Выбрать главу

— Вы — сама неизбежность, не так ли? — воскликнула она.

Но ее восклицание повисло так высоко в воздухе, что мне так и не удалось вернуть его на землю и разгадать его значение; может быть, это… Не знаю… Она была такой странной, такой непохожей на других женщин, которые наполняют и опустошают жизнь мужчины, и трудно было определить состояние ее духа по ее душевным движениям. Но в ней не было ничего ложного или деланного. Она не была отвлеченностью или близкой в то же время далекой мечтой, какими делаются некоторые прекрасные женщины в эти пугающие интимные минуты. Она была самой глубоко-женственной женщиной, с которой мне довелось встретиться: совсем настоящей… Бледное продолговатое лицо с большими, такими большими ясными глазами, окруженное массой мягких черных, восточных волос, которые я собственноручно распустил и раскидал по ее плечам, несмотря на сконфуженный шепот… Да, слово «желание» слишком слабое слово, чтобы выразить наслаждение обладания этим живым воплощением красивейшей женщины всех времен. Да, я был смешон до глупости. Я и теперь смешон… Секунду или столетие спустя, после долгого-долгого молчания, в котором заключалась для меня целая бесконечность счастья, она отодвинула от меня головку и попросила зажечь папироску. Я подал и ждал. Видишь ли, я твердо знал, что последует. Я наблюдал за ней, я наслаждался всеми движениями этого удивительного лица. Это было грустное лицо, поразительно живое, но грустное. И грусть вдруг застыла на нем, Глаза широко раскрылись, в них не было любопытства. Я заметил отсутствие любопытства, потому что привык встречать его у всех женщин. Им хочется догадаться. Но она, может быть, в своем великолепном самомнении все узнала. Она знала и была грустна: она, ведь, сказала, там внизу, что знает. Тогда мне было все равно, знает она или нет, потому что тогда жизнь была еще впереди, настоящее и будущее были очаровательно несомненны. Но теперь, пока я ждал, следя за ее папироской, я заглянул в будущее и пришел в полном смысле слова в ужас от настоящего. Каждый из нас переживает минуты прозрачного, как лед, сновидения. Тебе знакомы такие минуты, когда ты с беспомощной ясностью отдаешь себе отчет в том, что ты можешь и чего не можешь сделать, чего ты просто не в силах изменить.
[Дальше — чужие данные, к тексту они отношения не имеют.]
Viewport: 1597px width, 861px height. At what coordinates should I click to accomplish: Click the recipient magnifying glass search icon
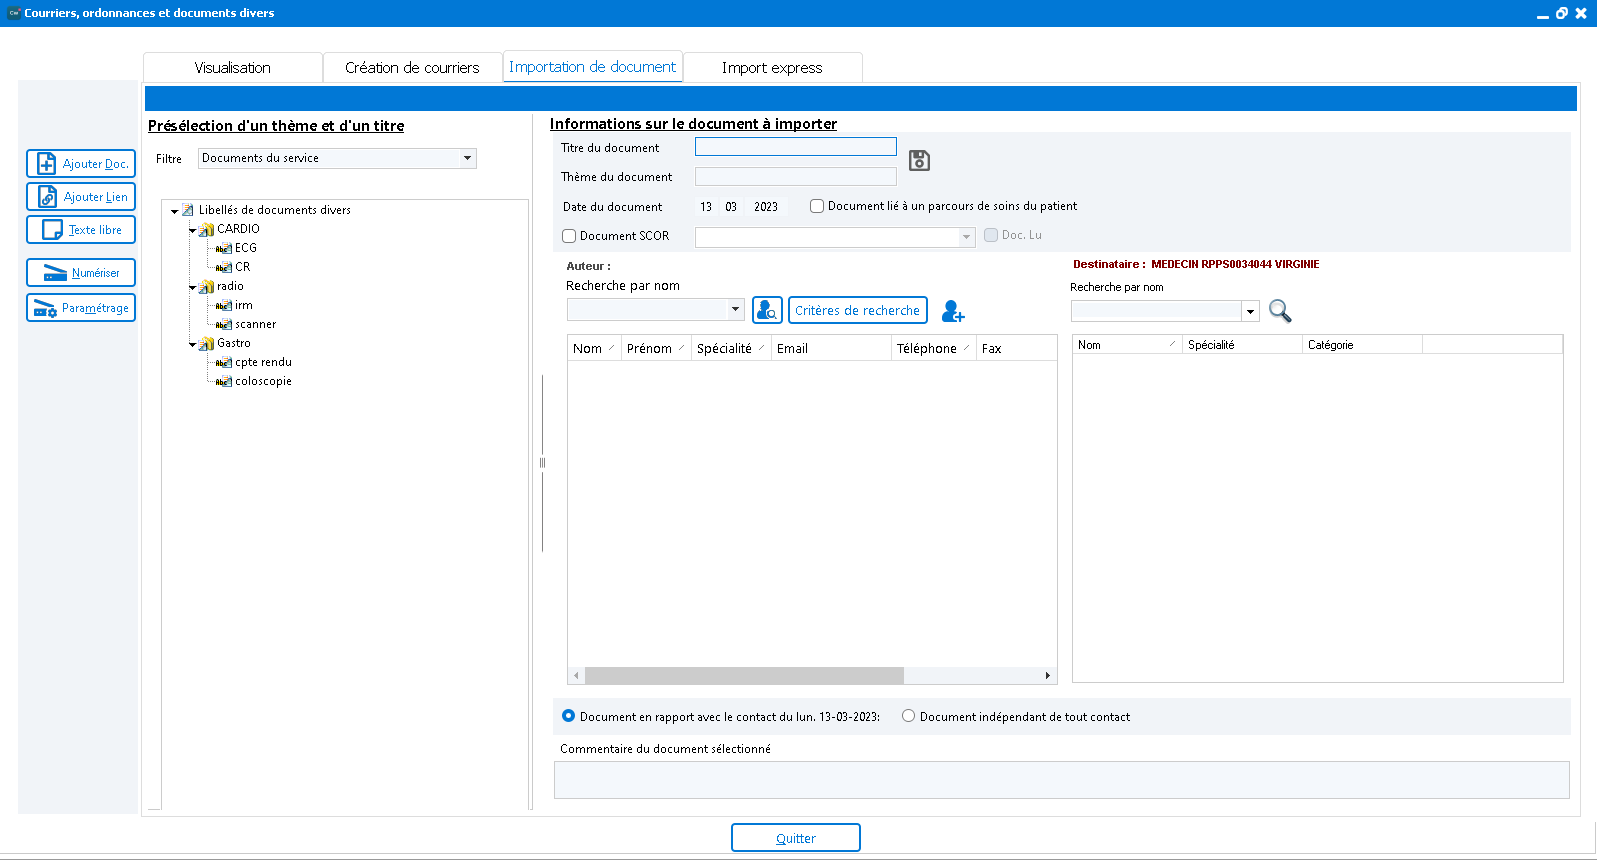point(1280,311)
Так было со мной в тот момент, с той женщиной, она была неумолима, я не мог переделать ее, я мог только ждать конца той прелюдии, так давно разыгранной там, внизу, когда она положила руки мне на плечи и сказала, что предостерегает меня…

— Вы, может быть, сочтете меня очень тщеславной? — очень спокойно спросила она, наконец.
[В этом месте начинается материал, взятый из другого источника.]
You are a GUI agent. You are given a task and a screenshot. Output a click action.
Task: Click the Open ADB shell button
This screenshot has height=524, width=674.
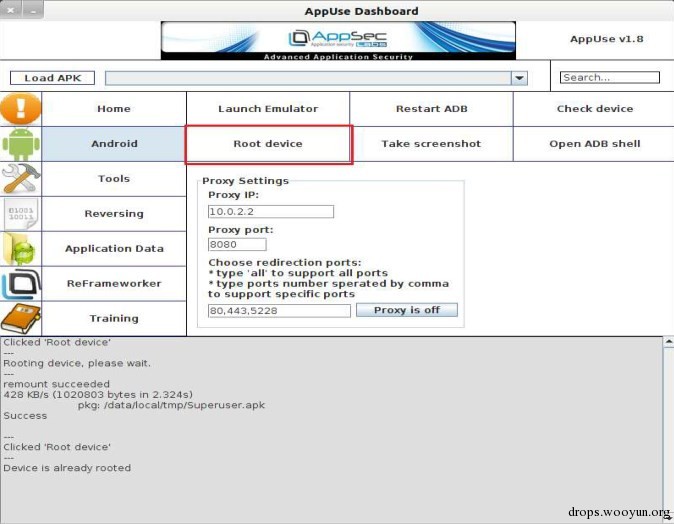coord(594,144)
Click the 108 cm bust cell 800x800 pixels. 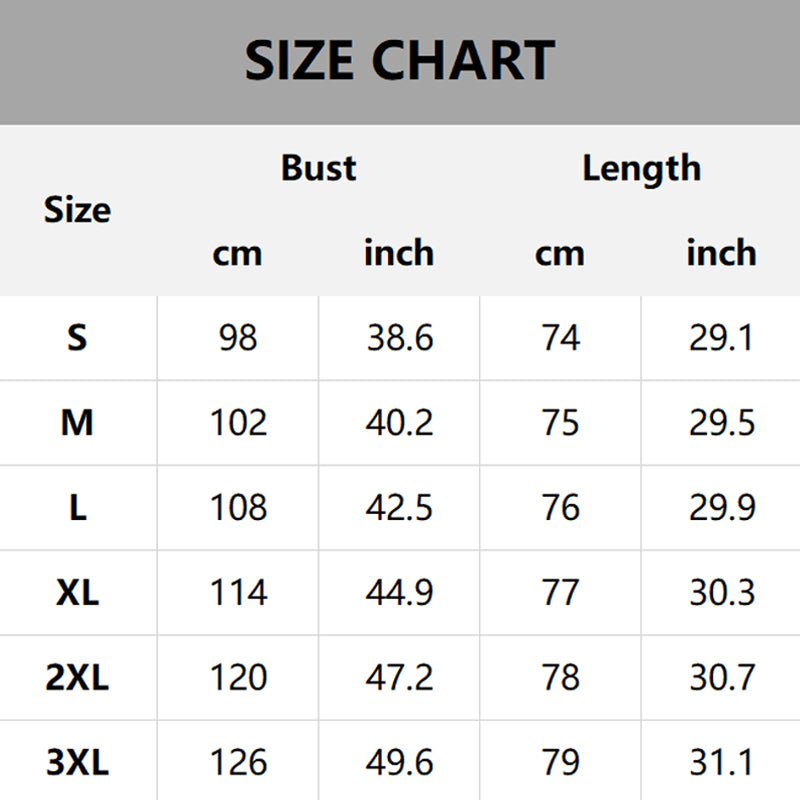click(238, 508)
— Потому что вы уверены, что приведете меня в отчаяние своими словами? Вы делаете слишком быстрые заключения, — пробормотала она.

Она склонила голову на локоть и посмотрела на меня.

— Дорогой Ноель Ансон, — сказала она, — наши жизненные пути расходятся. До сегодняшнего дня мы никогда не встречались, и завтра должно быть так, будто мы никогда не встречались. Жизнь не роман, а действительность, и она значительно сильнее наших склонностей. Если бы даже я вас любила, я бы говорила то же, что говорю сейчас, потому что во мне живет что-то гораздо более сильное, чем любовь, гораздо более неизбежное. Пожалуйста, верьте мне. Вы мне причините боль, если, не поверите. Я больше не играю. Я не играю воспоминанием о помятых орхидеях, потому что только дураки полагают, будто нет удовольствия в том, чтобы иногда быть серьезным.

— Нет смысла добавить еще что-нибудь, сказала она, потому что, если я вам очень нравлюсь, что ни говори, вам будет горько без меня, а если я вам не очень нравлюсь, то вы только будете считать меня… как бы это выразить… странной женщиной… Я вам приказываю и заклинаю честью повиноваться. Когда вы покинете этот дом, вы сядете в ожидающий вас автомобиль, не посмотрев на номер дома и название улицы, с тем чтобы никогда больше не видеть меня… Но теперь уже очень-очень поздно, дон Ноель, вам надо идти. Да будут с вами мои благословения. Прощайте.